Work order — Could you please repeat all of the entries exactly as written?

** Records to process follows **

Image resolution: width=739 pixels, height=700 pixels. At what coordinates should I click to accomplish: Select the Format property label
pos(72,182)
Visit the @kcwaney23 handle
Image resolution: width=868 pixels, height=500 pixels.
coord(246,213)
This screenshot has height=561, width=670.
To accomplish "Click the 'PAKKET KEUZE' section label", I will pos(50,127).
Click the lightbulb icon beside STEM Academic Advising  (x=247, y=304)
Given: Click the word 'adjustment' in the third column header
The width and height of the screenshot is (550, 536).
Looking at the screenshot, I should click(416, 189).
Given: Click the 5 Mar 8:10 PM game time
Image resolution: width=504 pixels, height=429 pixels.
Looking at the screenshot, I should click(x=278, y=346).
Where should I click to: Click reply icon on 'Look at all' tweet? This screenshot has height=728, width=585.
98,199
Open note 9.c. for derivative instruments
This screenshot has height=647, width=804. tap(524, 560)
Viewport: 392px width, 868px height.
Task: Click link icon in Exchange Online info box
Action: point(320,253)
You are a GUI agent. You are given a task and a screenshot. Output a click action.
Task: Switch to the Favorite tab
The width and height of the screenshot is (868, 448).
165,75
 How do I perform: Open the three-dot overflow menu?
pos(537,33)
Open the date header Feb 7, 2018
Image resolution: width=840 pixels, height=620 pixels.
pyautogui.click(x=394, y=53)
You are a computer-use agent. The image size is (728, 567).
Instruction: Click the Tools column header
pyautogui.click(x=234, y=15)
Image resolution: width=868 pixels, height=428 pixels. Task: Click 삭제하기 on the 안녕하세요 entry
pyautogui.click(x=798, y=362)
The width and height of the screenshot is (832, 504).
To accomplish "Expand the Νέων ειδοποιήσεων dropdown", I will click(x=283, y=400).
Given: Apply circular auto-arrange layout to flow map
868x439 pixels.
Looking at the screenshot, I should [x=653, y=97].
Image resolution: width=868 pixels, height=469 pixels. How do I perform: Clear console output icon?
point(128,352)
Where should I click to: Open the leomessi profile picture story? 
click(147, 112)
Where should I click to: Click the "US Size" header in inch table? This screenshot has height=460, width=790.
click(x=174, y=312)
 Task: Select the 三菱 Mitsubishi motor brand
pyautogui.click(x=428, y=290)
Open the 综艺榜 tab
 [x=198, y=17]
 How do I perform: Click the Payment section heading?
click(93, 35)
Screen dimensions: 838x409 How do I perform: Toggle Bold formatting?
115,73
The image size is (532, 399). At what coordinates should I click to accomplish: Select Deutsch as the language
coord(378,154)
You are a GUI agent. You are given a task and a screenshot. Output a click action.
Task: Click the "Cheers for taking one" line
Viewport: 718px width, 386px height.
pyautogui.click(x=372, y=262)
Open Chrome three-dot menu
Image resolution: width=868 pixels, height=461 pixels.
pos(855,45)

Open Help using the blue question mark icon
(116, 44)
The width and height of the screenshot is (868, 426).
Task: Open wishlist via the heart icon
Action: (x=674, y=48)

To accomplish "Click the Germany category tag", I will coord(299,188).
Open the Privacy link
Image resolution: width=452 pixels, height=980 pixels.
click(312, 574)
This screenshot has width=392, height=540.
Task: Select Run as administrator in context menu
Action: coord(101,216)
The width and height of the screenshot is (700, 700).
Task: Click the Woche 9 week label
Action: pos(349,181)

** End of Records to process **

Reply to the task —
Image resolution: width=739 pixels, height=700 pixels. At what coordinates should I click to accomplish: Select the Format property label
pos(72,182)
Visit the @kcwaney23 handle
Image resolution: width=868 pixels, height=500 pixels.
coord(246,213)
This screenshot has height=561, width=670.
To accomplish "Click the 'PAKKET KEUZE' section label", I will pos(50,127).
Click the lightbulb icon beside STEM Academic Advising  (x=247, y=304)
Given: Click the word 'adjustment' in the third column header
The width and height of the screenshot is (550, 536).
Looking at the screenshot, I should click(416, 189).
Given: Click the 5 Mar 8:10 PM game time
Image resolution: width=504 pixels, height=429 pixels.
Looking at the screenshot, I should click(x=278, y=346).
Where should I click to: Click reply icon on 'Look at all' tweet? This screenshot has height=728, width=585.
98,199
Open note 9.c. for derivative instruments
This screenshot has height=647, width=804. tap(524, 560)
Viewport: 392px width, 868px height.
Task: Click link icon in Exchange Online info box
Action: point(320,253)
You are a GUI agent. You are given a task and a screenshot. Output a click action.
Task: Switch to the Favorite tab
The width and height of the screenshot is (868, 448).
165,75
 How do I perform: Open the three-dot overflow menu?
pos(537,33)
Open the date header Feb 7, 2018
Image resolution: width=840 pixels, height=620 pixels.
pyautogui.click(x=394, y=53)
You are a computer-use agent. The image size is (728, 567).
Instruction: Click the Tools column header
pyautogui.click(x=234, y=15)
Image resolution: width=868 pixels, height=428 pixels. Task: Click 삭제하기 on the 안녕하세요 entry
pyautogui.click(x=798, y=362)
The width and height of the screenshot is (832, 504).
To accomplish "Expand the Νέων ειδοποιήσεων dropdown", I will click(x=283, y=400).
Given: Apply circular auto-arrange layout to flow map
868x439 pixels.
Looking at the screenshot, I should [x=653, y=97].
Image resolution: width=868 pixels, height=469 pixels. How do I perform: Clear console output icon?
point(128,352)
Where should I click to: Open the leomessi profile picture story? 
click(147, 112)
Where should I click to: Click the "US Size" header in inch table? This screenshot has height=460, width=790.
click(x=174, y=312)
 Task: Select the 三菱 Mitsubishi motor brand
pyautogui.click(x=428, y=290)
Open the 综艺榜 tab
 [x=198, y=17]
 How do I perform: Click the Payment section heading?
click(93, 35)
Screen dimensions: 838x409 How do I perform: Toggle Bold formatting?
115,73
The image size is (532, 399). At what coordinates should I click to accomplish: Select Deutsch as the language
coord(378,154)
You are a GUI agent. You are given a task and a screenshot. Output a click action.
Task: Click the "Cheers for taking one" line
Viewport: 718px width, 386px height.
pyautogui.click(x=372, y=262)
Open Chrome three-dot menu
Image resolution: width=868 pixels, height=461 pixels.
pos(855,45)

Open Help using the blue question mark icon
(116, 44)
The width and height of the screenshot is (868, 426).
Task: Open wishlist via the heart icon
Action: (x=674, y=48)

To accomplish "Click the Germany category tag", I will coord(299,188).
Open the Privacy link
Image resolution: width=452 pixels, height=980 pixels.
click(312, 574)
This screenshot has width=392, height=540.
Task: Select Run as administrator in context menu
Action: coord(101,216)
The width and height of the screenshot is (700, 700).
Task: Click the Woche 9 week label
Action: pos(349,181)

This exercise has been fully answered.